More importantly, compliance with the proposed LCRI would place exorbitant costs on water systems and states. EPA estimates that the total annual costs of the proposed LCRI range from $2.06 to $2.92 billion at a 3% discount rate and $2.51 to $3.56 billion at a 7% discount rate in 2022 dollars. EPA included in these estimates the cost associated with an increase in the use of corrosion inhibitors under the rule, the resulting costs for treating to remove the phosphates, and the ecological impact on surface waters due to increased phosphates. However, it is important to note that other estimates suggest the cost of implementing the proposed LCRI could significantly exceed EPA’s estimate, potentially reaching as high as $90 billion.

Based on its analysis, EPA determined that the benefits of the proposed LCRI justify the costs. Nevertheless, there are significant uncertainties associated with EPA’s estimates. For example, it is unknown exactly how many service lines will be required to be replaced, how many water systems will exceed action levels under the new sampling method, or the definitive cost for service line replacement.
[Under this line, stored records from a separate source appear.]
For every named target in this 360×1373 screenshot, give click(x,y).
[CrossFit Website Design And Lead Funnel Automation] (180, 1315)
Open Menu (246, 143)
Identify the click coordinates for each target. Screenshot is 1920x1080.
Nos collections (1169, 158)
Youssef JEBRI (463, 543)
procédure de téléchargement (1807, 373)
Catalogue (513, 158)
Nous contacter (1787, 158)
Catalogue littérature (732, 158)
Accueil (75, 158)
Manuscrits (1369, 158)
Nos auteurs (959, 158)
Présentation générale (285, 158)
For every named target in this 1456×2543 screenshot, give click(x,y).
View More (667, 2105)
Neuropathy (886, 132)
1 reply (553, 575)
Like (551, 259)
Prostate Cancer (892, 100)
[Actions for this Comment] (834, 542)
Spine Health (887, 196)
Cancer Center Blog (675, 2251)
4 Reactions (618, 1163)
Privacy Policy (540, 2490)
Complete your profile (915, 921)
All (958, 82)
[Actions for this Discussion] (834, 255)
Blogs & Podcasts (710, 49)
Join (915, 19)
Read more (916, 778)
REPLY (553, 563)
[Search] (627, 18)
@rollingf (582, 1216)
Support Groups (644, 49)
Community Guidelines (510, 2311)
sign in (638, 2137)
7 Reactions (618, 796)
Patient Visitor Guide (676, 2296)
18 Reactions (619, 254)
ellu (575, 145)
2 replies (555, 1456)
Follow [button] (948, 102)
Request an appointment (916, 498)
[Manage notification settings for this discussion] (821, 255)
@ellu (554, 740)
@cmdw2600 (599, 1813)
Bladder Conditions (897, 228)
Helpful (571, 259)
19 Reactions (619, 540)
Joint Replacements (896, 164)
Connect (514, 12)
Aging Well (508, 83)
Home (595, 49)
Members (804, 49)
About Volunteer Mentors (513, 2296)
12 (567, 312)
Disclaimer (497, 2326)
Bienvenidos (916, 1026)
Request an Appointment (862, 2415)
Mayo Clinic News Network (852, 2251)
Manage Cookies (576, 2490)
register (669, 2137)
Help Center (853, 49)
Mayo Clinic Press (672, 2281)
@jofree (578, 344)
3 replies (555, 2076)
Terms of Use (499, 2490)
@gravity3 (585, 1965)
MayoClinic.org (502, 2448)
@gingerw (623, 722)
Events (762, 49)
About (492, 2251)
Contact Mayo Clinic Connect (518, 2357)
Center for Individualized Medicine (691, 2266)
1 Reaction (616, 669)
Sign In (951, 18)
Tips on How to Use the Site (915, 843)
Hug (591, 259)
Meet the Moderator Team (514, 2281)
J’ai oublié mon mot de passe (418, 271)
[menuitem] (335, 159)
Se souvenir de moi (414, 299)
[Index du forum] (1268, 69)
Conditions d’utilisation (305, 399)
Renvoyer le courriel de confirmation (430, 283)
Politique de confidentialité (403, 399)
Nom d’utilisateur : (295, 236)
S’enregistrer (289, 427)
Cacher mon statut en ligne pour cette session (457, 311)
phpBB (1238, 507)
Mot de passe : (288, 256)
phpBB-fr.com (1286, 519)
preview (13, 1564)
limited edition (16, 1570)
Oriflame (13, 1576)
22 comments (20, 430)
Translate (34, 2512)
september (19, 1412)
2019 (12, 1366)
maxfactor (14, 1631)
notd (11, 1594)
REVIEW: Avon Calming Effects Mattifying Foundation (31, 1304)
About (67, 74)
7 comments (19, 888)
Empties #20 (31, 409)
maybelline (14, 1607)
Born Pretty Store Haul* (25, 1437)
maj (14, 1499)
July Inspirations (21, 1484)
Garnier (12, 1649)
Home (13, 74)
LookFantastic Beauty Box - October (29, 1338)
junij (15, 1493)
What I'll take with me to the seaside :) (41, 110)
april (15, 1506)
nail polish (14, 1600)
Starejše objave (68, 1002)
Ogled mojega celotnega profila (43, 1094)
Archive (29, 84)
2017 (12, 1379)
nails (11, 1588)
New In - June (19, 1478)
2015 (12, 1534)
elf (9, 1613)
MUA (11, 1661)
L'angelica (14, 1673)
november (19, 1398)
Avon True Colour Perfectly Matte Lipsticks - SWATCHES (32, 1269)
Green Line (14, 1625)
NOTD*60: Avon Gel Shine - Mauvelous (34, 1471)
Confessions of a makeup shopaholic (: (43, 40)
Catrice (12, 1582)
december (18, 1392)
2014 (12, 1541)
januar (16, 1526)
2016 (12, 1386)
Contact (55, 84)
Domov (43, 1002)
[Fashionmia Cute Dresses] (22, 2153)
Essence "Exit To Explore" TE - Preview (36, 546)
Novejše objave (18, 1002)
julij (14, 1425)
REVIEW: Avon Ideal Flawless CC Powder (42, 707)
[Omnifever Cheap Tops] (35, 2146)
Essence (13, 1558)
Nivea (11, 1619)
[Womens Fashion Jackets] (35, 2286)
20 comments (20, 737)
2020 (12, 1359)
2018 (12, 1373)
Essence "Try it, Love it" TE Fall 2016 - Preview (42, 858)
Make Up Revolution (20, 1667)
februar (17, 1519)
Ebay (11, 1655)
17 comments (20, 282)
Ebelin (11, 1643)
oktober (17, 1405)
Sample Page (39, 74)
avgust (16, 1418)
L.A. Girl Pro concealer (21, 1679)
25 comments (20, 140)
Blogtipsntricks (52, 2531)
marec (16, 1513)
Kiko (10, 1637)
Further, some of the requirements, such as the 100% replacement of specified lines, may be considered overly aggressive and even unnecessary to promote public health improvements, especially in areas where there has not been an action level exceedance. Additionally, the proposal does not provide for the cost of replacing lead pipes on private property, which, while unclear, may be a significant source of lead exposure especially in older homes. Nor does the proposed LCRI mandate states to cover the expense of replacing lead pipes on private property. However, some states, such as Minnesota, have approved grant programs that can assist with covering the consumer’s portion of replacement.[9] These significant uncertainties raise serious questions about EPA’s cost benefit analysis and whether it passes muster under the SDWA mandate.

Next Steps

EPA is accepting written comments on the proposed LCRI through February 5. EPA is also hosting a virtual public hearing on January 16, where the public can provide verbal comments.


[1] https://www.epa.gov/system/files/documents/2023-11/proposed-lcri_pre-pub-version-11_29_23.pdf

[2] https://www.regulations.gov/document/EPA-HQ-OW-2017-0300-0003

[3] 88 Fed. Reg. 848878, 84899 (Dec. 6, 2023).

[4] https://www.epa.gov/water-infrastructure/get-lead-out-initiative

[5] 88 Fed. Reg. at 85002.

[6] Id.

[7] Id.

[8] Id. at 84881.

[9] https://www.house.mn.gov/members/profile/news/15535/36976

DISCLAIMER: Because of the generality of this update, the information provided herein may not be applicable in all situations and should not be acted upon without specific legal advice based on particular situations.